> **Action item**: Among the entries that follow, find the lines containing the string "Open" and copy them.

> **Records supplied**:

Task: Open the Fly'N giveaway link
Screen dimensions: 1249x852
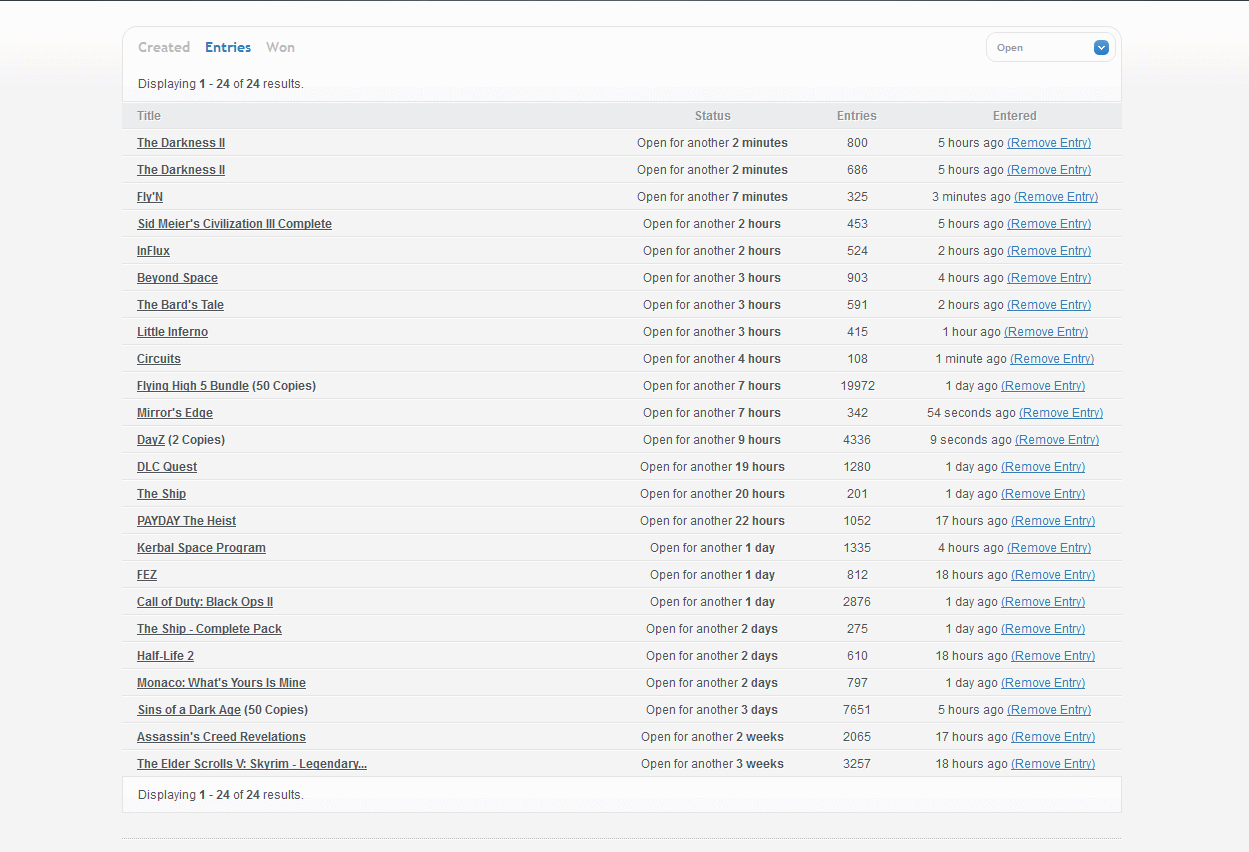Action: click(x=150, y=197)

--

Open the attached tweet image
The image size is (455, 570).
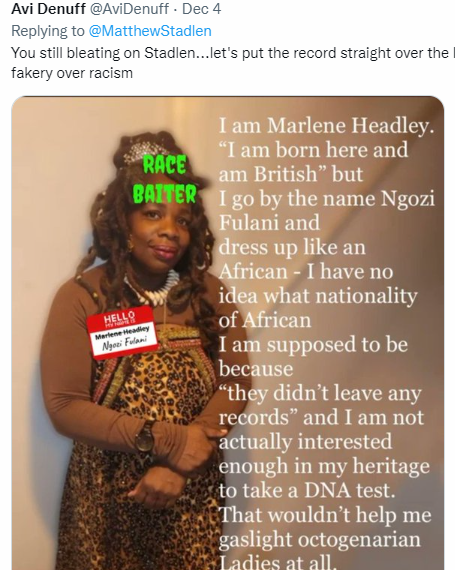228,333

...

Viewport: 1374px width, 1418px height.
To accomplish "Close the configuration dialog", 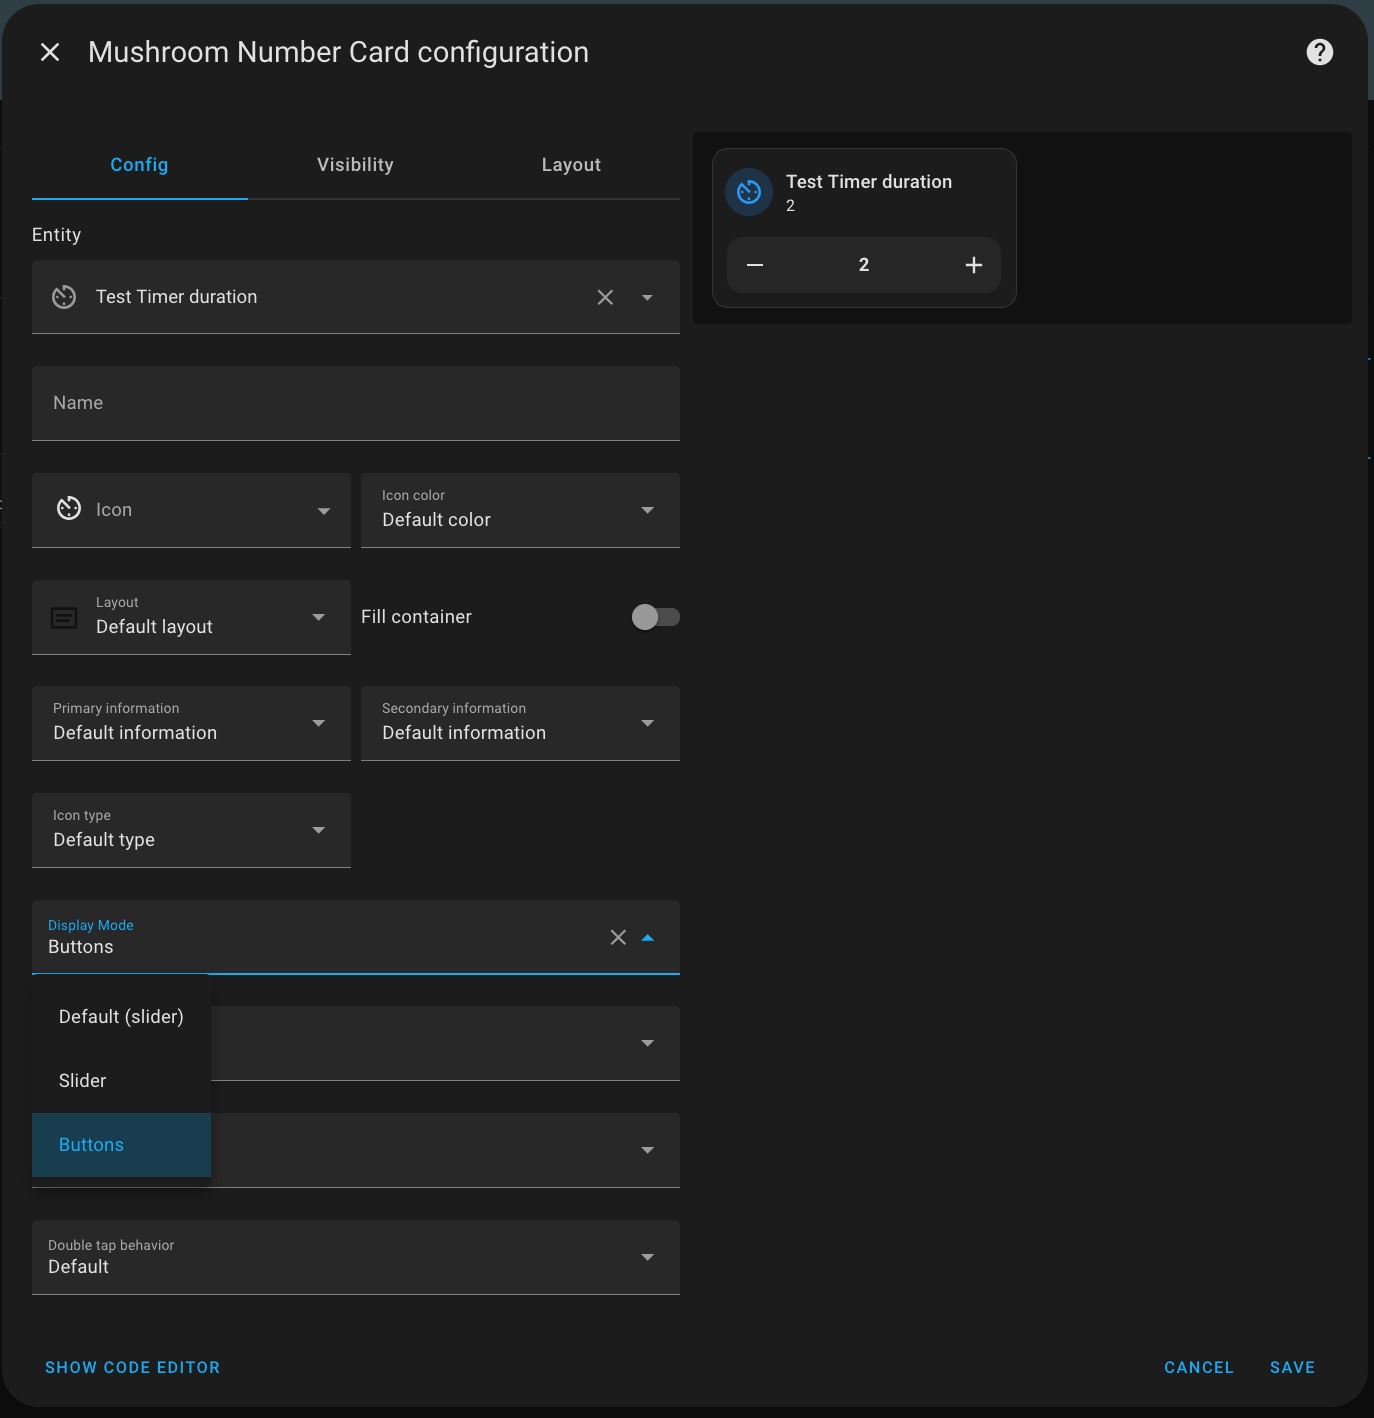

> **Written response**:
Task: Open the Fly'N giveaway link
Open the attached tweet image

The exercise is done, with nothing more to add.